Clinical trial acceleration has become the primary success metric for pharma AI. The most valuable applications are not general-purpose automation tools but systems that protect trial integrity and compress timelines measured in years and billions of dollars. At AbbVie, that principle guided the development of an anomaly detection framework now embedded in the company's governance workflow and running across all trials at enterprise scale.
Shruti Kaushal, Senior Data Scientist on the Experimental AI team at AbbVie, leads the development of scalable ML systems for clinical trial and medical analytics. Her work spans anomaly detection, text classification, and vector-embedding systems for clinical research and patient safety. Before AbbVie, she built an AI-driven drug discovery framework at the Wyss Institute at Harvard, achieving 300% faster throughput on protein-target prediction. She holds a Master of Science in Data Science from Columbia and a Master of Science in Mathematics from IIT Delhi.
"Anything that helps accelerate our clinical trial timelines, because the patients are at the center of everything that a pharma company does. A lot of the times when people ask me what experimental AI is and how do you really measure success, it's against these timelines," says Kaushal.
Two engines, one framework
The anomaly detection framework operates with two distinct engines. The first focuses on site-level anomalies, comparing data from each clinical trial site against all others to determine whether something is out of the ordinary. The system catches more than outright fraud. "This framework is able to detect not just extreme cases like fraud. It can also detect data entry errors where everybody has entered hemoglobin in the expected range, but another site ended up adding a zero at the end. These things help with data quality, not just risk management."
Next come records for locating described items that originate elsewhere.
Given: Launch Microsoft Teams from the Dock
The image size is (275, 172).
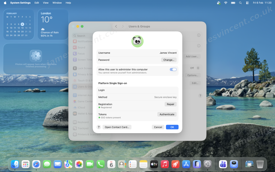Looking at the screenshot, I should (x=223, y=164).
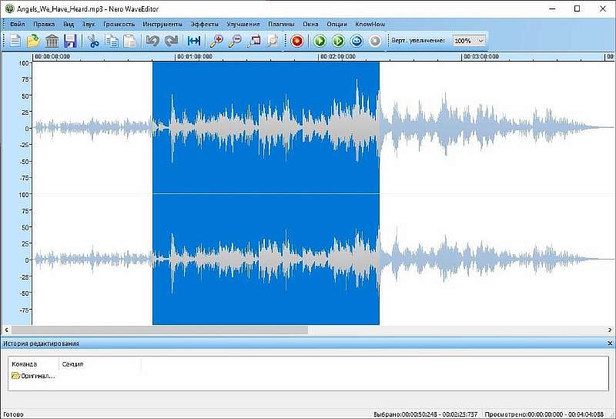The width and height of the screenshot is (616, 419).
Task: Select the Оригинал entry in edit history
Action: [34, 376]
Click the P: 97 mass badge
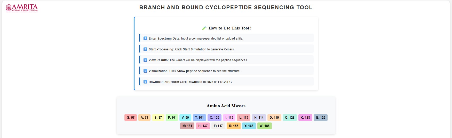Screen dimensions: 452x138 point(172,118)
The framework produces quarterly health reports across all trials, giving review teams actual signals to investigate rather than forcing them to manually sort through hundreds of sites. "Our review teams are not sitting with 100 sites, thinking which one should I review. They now have actual signals they can drill down into."
The second engine handles duplicate patient detection, a problem that threatens both patient safety and statistical power. So-called "professional patients," motivated by compensation or other factors, enroll in multiple trials simultaneously. That dilutes statistical power and can lead to trial dismissal.
Kaushal says the key advantage is catching these patients before they receive treatment. "We're not detecting once they have been dosed, because then intervening is still compromising their safety. Current industry standards wait until the entire trial is finished and all data is collected. That's when they find they have duplicates. The damage is done."
Getting data right first
Kaushal says the first question her team asks before evaluating any use case is whether the data exists and whether it meets FAIR principles: findable, accessible, interoperable, and reusable. Regulatory restrictions also limit what problems can be addressed.
For organizations looking to prepare their data infrastructure, Kaushal points to two priorities: building a semantic layer that harmonizes all incoming data to a single ontology, and establishing a central data warehouse that links clinical data across formats. "At any given point, I don't have to go to external vendors or do tedious research to figure out what stands for what or which terms need to be converted into which units."
Validation is not optional
Every AI model at AbbVie requires a spec document and must be audit-ready. Validation is built into the project plan from the start, not treated as a later-stage checkpoint. Kaushal says this regulatory pressure, often seen as a constraint, actually makes adoption easier. "Human in the loop is almost necessary to have another human verify the signals for the entire process to be audit-ready. That's why it's easier for us to have our internal stakeholders adopt."
That mandatory rigor is also why Kaushal argues the AI bubble will not burst in pharma. "In pharma, we're not building new tech. We're applying existing tech to novel use cases. And our efficiency metric is not about how many hours we save in a day. It's about how much we've been able to accelerate our clinical trials." She points to AstraZeneca's stated goal of increasing regulatory submissions from one to six per year as evidence that the payoff is real.
The regulatory standards that pharma must follow force robustness from the start. "We will not be able to ship a model and say it works unless it's validated to a point where it meets all regulatory standards and guidelines. Being a data scientist in pharma AI is probably the best position to be in right now if you're more interested in application rather than creation."